Dubai/Neu-Delhi - Trotz harscher Kritik setzt Indien in der Pandemie weiterhin auf heimischen Impfstoff. Die Regierung in Neu-Delhi bestellte 300 Millionen Dosen des Serums der Pharmafirma Biological E, der sich noch in der Entwicklung befindet. Wie der „Indian Express“ am Freitag berichtete, soll das Unternehmen aus Hyderabad die Dosen zwischen August und Dezember 2021 liefern.
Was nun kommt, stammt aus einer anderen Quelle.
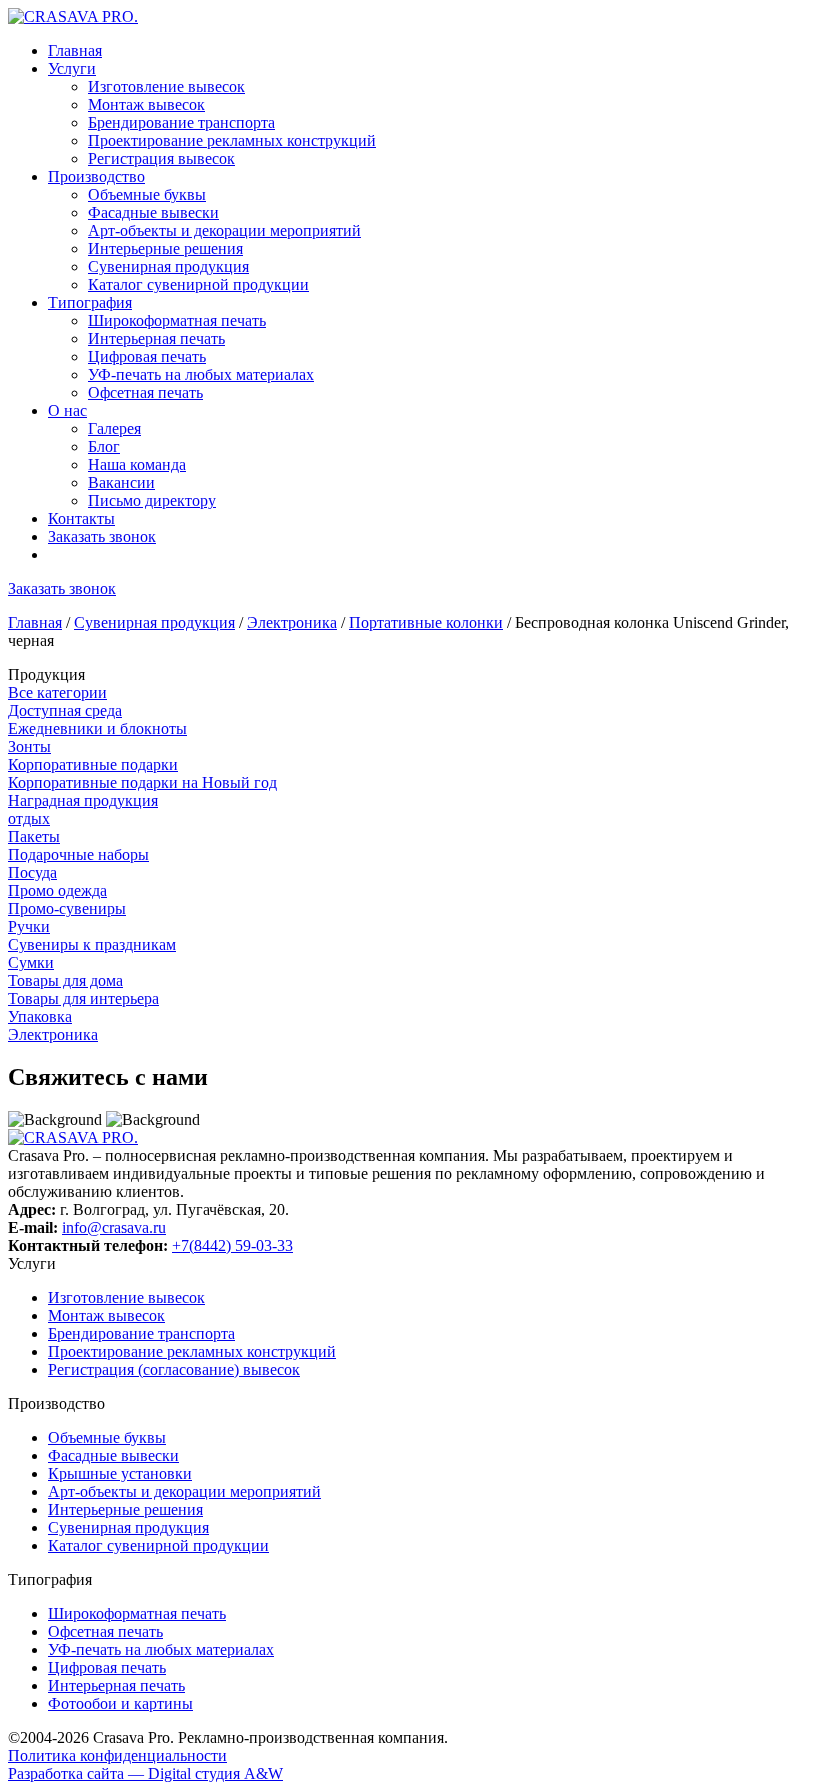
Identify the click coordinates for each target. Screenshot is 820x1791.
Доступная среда (65, 710)
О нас (67, 410)
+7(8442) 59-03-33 (232, 1245)
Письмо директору (152, 500)
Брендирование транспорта (181, 122)
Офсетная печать (145, 392)
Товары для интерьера (83, 998)
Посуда (32, 872)
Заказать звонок (102, 536)
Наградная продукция (83, 800)
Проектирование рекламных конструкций (232, 140)
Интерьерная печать (156, 338)
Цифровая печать (147, 356)
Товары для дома (65, 980)
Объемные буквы (147, 194)
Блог (104, 446)
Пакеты (34, 836)
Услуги (72, 68)
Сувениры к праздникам (92, 944)
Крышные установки (120, 1473)
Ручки (29, 926)
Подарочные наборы (78, 854)
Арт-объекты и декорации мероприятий (224, 230)
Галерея (114, 428)
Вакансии (121, 482)
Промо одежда (57, 890)
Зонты (29, 746)
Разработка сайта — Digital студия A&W (145, 1773)
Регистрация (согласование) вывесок (174, 1369)
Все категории (57, 692)
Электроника (292, 622)
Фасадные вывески (153, 212)
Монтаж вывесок (146, 104)
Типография (90, 302)
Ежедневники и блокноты (97, 728)
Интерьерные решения (165, 248)
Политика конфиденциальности (117, 1755)
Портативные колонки (426, 622)
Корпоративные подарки (93, 764)
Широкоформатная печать (177, 320)
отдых (29, 818)
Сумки (31, 962)
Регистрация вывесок (161, 158)
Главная (75, 50)
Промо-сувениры (67, 908)
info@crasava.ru (114, 1227)
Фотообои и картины (120, 1703)
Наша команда (137, 464)
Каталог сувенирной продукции (198, 284)
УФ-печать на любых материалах (201, 374)
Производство (96, 176)
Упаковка (40, 1016)
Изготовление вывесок (166, 86)
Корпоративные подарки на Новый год (142, 782)
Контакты (81, 518)
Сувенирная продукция (168, 266)
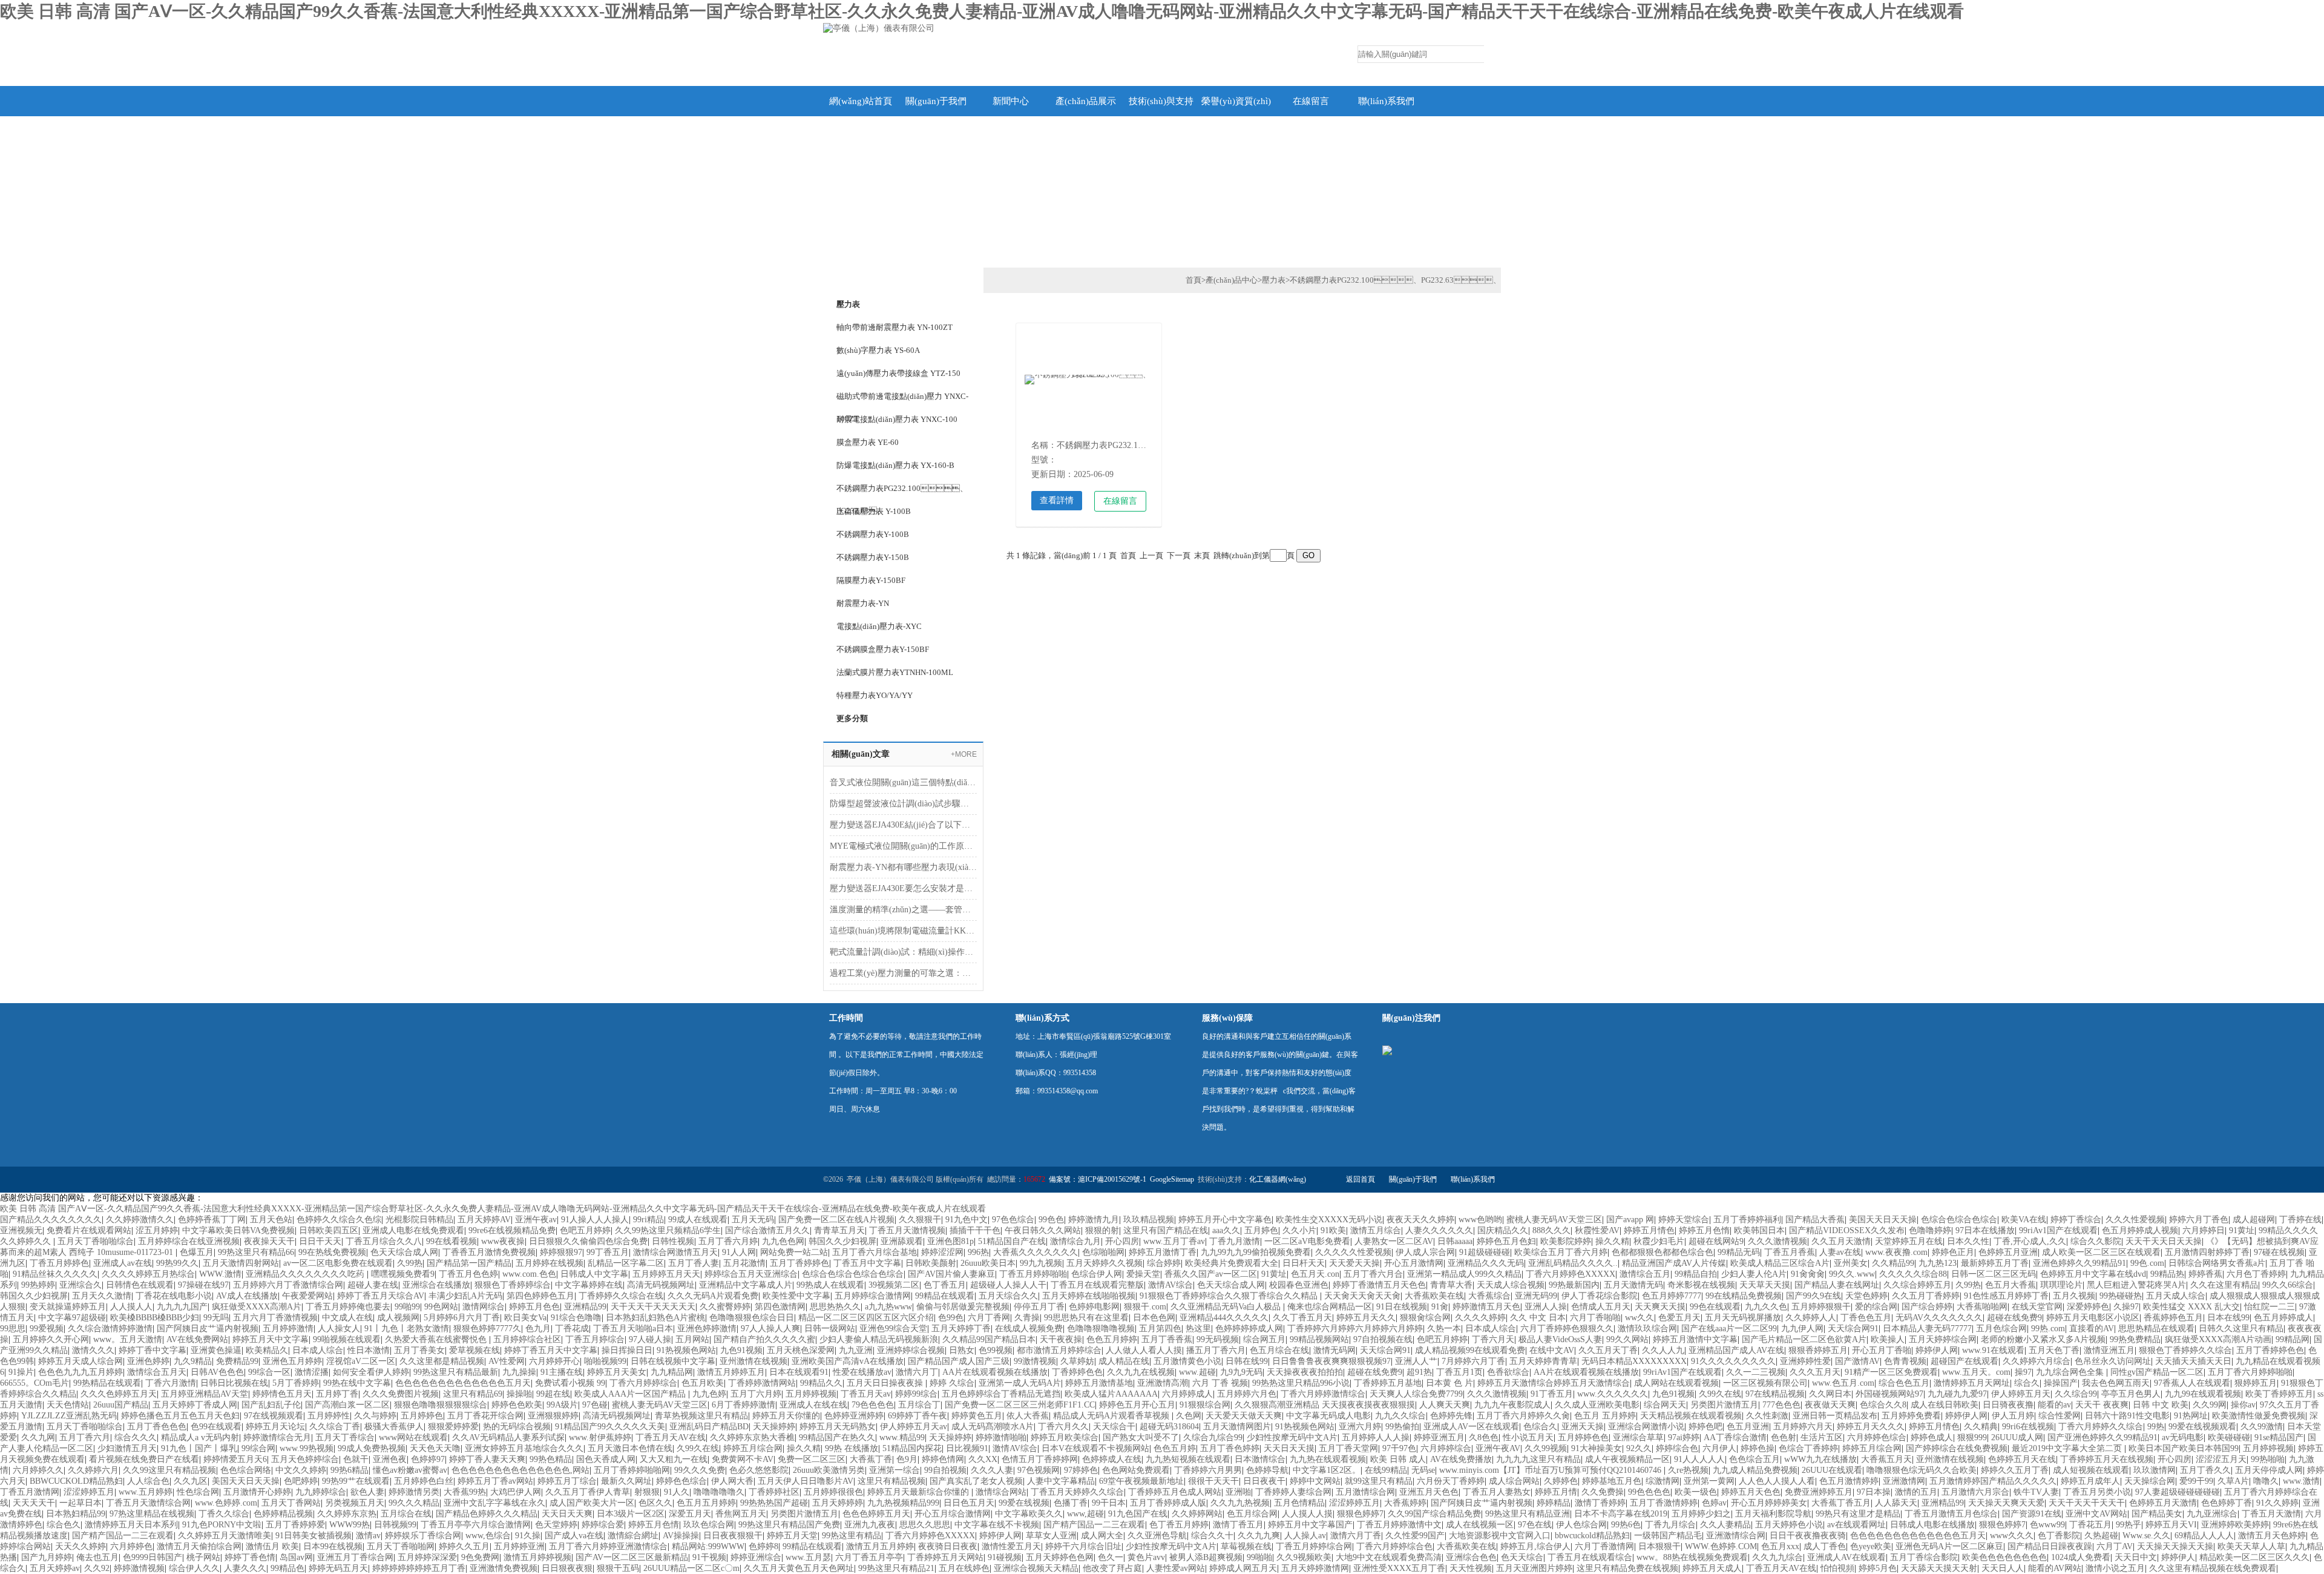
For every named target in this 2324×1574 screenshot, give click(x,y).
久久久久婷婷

Noch befindet sich das Impfserum Corbevax allerdings in Phase 3 der klinischen Studien und hat keine Zulassung durch die zuständige Arzneimittelbehörde erhalten.
Indiens Regierung unter dem hindunationalistischen Ministerpräsidenten Narendra Modi wird für seine Impfstoffpolitik stark kritisiert. Aus politischen Gründen setzte Neu-Delhi bereits in der Vergangenheit auf einen heimischen Impfstoff vom indischen Hersteller Bharat Biotech, der nicht erprobt war und in Eile zugelassen wurde, ohne wichtige Studien zur Sicherheit und Wirksamkeit abzuwarten. Bislang verimpft Indien allerdings fast ausschließlich das AstraZeneca-Serum, das vom Serum Institute of India in Lizenz hergestellt wird.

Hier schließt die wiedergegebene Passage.